TASK OBJECTIVE: Report each line below that carries the word "header".

Stored items:
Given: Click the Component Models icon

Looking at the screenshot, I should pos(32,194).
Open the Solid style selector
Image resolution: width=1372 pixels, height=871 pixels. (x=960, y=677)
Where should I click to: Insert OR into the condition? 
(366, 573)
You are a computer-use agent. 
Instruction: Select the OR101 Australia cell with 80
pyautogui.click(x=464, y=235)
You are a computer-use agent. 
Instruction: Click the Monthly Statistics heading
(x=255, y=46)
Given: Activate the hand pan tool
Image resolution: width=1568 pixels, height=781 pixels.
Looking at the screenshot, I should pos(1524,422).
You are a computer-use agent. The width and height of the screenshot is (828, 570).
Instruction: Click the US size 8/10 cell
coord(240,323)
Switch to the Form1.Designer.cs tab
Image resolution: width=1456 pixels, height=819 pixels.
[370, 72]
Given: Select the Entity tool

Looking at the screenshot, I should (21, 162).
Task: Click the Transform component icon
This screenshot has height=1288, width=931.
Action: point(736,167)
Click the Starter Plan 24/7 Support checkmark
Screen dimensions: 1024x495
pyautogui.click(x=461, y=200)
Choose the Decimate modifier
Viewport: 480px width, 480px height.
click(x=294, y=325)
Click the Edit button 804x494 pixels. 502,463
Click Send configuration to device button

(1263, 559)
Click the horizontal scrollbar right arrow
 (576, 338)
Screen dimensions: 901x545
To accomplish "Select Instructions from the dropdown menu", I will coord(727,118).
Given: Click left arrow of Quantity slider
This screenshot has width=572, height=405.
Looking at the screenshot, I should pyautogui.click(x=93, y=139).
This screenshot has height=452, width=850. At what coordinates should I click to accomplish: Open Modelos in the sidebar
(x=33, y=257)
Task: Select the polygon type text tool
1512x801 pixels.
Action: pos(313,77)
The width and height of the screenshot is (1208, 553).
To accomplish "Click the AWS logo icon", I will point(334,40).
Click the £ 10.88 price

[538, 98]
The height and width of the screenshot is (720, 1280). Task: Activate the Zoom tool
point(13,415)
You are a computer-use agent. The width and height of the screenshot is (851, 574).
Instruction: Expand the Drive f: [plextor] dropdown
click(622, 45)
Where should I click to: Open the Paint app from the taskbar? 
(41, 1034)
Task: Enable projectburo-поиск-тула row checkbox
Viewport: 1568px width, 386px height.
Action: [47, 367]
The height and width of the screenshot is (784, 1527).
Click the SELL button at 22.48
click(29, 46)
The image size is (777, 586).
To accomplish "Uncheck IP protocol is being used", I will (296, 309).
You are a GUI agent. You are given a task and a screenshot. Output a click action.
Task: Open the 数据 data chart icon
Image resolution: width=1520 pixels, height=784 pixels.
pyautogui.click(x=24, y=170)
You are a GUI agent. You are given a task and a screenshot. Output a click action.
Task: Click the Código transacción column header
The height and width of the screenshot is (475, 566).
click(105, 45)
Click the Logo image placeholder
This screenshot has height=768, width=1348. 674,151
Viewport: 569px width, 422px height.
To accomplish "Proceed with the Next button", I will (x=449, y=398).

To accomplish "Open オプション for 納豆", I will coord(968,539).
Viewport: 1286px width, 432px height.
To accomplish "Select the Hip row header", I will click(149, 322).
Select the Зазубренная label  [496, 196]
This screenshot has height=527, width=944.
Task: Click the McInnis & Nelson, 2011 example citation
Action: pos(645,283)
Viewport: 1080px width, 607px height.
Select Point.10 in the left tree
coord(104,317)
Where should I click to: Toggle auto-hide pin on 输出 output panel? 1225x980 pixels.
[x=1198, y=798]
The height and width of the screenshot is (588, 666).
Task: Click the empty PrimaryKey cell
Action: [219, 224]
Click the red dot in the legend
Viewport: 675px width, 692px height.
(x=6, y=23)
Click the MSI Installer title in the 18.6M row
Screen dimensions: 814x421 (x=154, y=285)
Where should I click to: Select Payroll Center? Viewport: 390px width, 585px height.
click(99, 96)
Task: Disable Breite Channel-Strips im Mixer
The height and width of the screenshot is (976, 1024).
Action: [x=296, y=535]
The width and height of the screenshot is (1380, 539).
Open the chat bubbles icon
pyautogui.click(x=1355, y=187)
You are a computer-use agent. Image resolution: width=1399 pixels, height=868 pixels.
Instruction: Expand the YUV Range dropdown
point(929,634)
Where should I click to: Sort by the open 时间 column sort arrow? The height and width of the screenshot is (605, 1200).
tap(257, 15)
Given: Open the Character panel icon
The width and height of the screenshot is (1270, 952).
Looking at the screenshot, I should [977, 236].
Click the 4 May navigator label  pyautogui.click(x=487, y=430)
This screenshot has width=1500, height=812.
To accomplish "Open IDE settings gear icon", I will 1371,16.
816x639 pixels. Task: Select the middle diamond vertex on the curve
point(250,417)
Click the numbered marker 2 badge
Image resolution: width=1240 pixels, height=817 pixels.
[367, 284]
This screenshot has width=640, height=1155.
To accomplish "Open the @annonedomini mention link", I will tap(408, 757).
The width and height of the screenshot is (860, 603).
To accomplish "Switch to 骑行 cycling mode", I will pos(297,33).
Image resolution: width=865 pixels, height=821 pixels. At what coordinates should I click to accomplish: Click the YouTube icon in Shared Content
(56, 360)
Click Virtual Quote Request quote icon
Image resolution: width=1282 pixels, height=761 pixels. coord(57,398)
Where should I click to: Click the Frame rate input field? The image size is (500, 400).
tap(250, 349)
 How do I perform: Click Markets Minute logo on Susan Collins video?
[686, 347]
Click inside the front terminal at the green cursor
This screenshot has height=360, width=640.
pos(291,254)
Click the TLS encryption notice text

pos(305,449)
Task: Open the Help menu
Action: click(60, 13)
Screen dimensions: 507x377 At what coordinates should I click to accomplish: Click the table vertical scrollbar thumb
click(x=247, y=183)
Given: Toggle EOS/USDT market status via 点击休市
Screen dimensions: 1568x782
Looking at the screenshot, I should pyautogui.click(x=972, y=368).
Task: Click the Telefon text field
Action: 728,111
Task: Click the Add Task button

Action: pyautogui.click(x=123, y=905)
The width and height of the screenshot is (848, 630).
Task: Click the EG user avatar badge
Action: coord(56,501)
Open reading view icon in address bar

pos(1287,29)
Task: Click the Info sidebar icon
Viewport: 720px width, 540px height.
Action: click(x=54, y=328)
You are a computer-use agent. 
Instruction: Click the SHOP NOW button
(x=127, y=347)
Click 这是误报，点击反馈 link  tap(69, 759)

YOUR SOLUTION:
Task: Click the Código transacción column header
To accomplish "Select the Hip row header", I will click(149, 322).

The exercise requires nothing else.